Marketing vs. Substance
- Marketing-oriented commenters say the article reflects a developer who “doesn’t get marketing”: repeated exposure, not a few deep posts, drives trust and revenue; LinkedIn is a top-of-funnel billboard.
- Several claim to attribute significant revenue to LinkedIn content and treat it as a deliberate funnel to blogs, newsletters, and other channels.
- Critics respond that this proves the point: what’s rewarded is repetition and brand-building, not competence or meaningful work; “influencers” often turn out to be mediocre practitioners.
- A long subthread debates whether marketing is inherently manipulative or a necessary form of product discovery, and how much it erodes attention, trust, and societal “signal”.

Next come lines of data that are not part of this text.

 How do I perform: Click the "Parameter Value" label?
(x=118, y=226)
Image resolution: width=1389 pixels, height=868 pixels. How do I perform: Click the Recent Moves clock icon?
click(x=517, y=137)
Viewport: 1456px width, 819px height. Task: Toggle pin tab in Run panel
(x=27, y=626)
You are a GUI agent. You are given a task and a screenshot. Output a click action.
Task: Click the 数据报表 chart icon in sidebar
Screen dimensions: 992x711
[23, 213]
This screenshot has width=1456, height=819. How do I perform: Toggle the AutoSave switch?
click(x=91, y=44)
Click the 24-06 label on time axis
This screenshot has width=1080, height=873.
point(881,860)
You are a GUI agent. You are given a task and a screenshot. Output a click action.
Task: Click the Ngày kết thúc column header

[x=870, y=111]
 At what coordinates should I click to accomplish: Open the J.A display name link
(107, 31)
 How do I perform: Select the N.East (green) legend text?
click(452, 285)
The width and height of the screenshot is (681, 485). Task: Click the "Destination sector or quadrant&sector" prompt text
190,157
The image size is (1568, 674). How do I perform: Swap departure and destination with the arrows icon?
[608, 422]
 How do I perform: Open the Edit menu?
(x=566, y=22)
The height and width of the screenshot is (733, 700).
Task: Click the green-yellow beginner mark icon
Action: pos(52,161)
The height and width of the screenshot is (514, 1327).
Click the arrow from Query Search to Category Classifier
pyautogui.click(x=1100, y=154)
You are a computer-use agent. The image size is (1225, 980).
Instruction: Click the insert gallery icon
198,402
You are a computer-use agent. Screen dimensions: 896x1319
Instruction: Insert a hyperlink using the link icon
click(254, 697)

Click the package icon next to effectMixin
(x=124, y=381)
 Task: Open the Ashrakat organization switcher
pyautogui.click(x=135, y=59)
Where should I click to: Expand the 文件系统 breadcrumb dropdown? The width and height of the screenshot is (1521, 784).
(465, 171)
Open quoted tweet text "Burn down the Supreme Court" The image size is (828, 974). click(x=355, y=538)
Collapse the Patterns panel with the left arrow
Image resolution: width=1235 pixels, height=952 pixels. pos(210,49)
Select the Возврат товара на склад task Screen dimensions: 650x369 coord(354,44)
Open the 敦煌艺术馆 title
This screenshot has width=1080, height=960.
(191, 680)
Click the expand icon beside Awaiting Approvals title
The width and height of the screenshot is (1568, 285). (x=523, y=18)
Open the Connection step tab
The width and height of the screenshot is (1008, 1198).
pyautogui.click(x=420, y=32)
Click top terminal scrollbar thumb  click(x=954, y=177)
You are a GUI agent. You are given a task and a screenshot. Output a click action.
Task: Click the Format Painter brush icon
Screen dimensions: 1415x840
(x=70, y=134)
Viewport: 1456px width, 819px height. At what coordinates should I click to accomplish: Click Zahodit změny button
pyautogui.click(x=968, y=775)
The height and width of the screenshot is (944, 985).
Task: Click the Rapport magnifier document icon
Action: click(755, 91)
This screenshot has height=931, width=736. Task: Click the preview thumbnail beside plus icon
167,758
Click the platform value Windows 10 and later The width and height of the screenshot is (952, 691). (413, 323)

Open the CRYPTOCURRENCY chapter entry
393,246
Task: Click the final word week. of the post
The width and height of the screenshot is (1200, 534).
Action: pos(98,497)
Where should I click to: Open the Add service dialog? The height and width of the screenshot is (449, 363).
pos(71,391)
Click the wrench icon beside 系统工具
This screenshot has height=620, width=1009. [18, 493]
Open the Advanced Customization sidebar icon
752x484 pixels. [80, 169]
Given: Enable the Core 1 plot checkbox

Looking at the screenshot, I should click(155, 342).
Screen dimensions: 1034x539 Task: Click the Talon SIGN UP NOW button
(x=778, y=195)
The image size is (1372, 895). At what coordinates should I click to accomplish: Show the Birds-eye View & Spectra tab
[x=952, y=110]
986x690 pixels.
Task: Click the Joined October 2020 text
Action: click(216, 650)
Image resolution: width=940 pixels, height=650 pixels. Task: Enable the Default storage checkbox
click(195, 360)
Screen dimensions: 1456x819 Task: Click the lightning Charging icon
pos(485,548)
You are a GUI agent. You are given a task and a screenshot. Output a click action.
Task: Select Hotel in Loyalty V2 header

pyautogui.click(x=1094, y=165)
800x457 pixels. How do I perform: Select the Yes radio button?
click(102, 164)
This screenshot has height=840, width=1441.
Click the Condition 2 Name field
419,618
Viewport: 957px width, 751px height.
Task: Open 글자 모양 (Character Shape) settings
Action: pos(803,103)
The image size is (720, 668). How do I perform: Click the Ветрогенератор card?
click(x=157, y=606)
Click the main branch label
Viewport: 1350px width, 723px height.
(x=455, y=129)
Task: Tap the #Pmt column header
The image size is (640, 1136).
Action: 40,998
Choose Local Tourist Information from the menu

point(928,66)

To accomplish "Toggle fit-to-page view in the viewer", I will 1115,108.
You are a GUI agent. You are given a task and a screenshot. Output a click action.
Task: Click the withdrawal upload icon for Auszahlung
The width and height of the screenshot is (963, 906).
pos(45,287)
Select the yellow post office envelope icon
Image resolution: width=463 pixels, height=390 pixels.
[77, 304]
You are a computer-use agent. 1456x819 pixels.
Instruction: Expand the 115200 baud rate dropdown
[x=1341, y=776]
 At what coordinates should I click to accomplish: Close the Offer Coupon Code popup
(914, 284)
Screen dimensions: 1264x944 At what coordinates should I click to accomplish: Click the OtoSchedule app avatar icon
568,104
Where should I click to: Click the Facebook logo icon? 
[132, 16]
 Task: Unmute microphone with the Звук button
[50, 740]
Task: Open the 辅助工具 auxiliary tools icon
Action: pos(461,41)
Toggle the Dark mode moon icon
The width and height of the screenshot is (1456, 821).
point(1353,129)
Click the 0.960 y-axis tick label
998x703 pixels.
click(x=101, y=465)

Status Games and Performative Professionalism
- LinkedIn is framed as a status arena: inflated titles, “thought leadership,” and carefully curated public personas aligned with employer expectations.
- People avoid real debate because visible conflict looks risky to hiring managers; safe, inspirational content dominates.
- Some liken it to a “slave auction with a newsfeed” or pure rat-race theatre.
Coping Strategies and Selective Use
- Common tactics: blocking/hiding the main feed with extensions, unfollowing everyone, strict curation of connections, and using LinkedIn only as a resume host or recruiter inbox.
- A minority say careful curation yields genuinely useful technical and industry content, and that posting honest, concrete work (projects, experiments) can still stand out amid the sludge.
Platforms, Algorithms, and Broader Mediocrity
- Several note that mediocrity and engagement slop are endemic to all social platforms; LinkedIn has simply applied the same growth tactics to a professional context.
- There’s speculation about alternatives—verified, decentralized CV systems or LinkedIn-without-posts—but also skepticism that they’d escape the same incentive problems.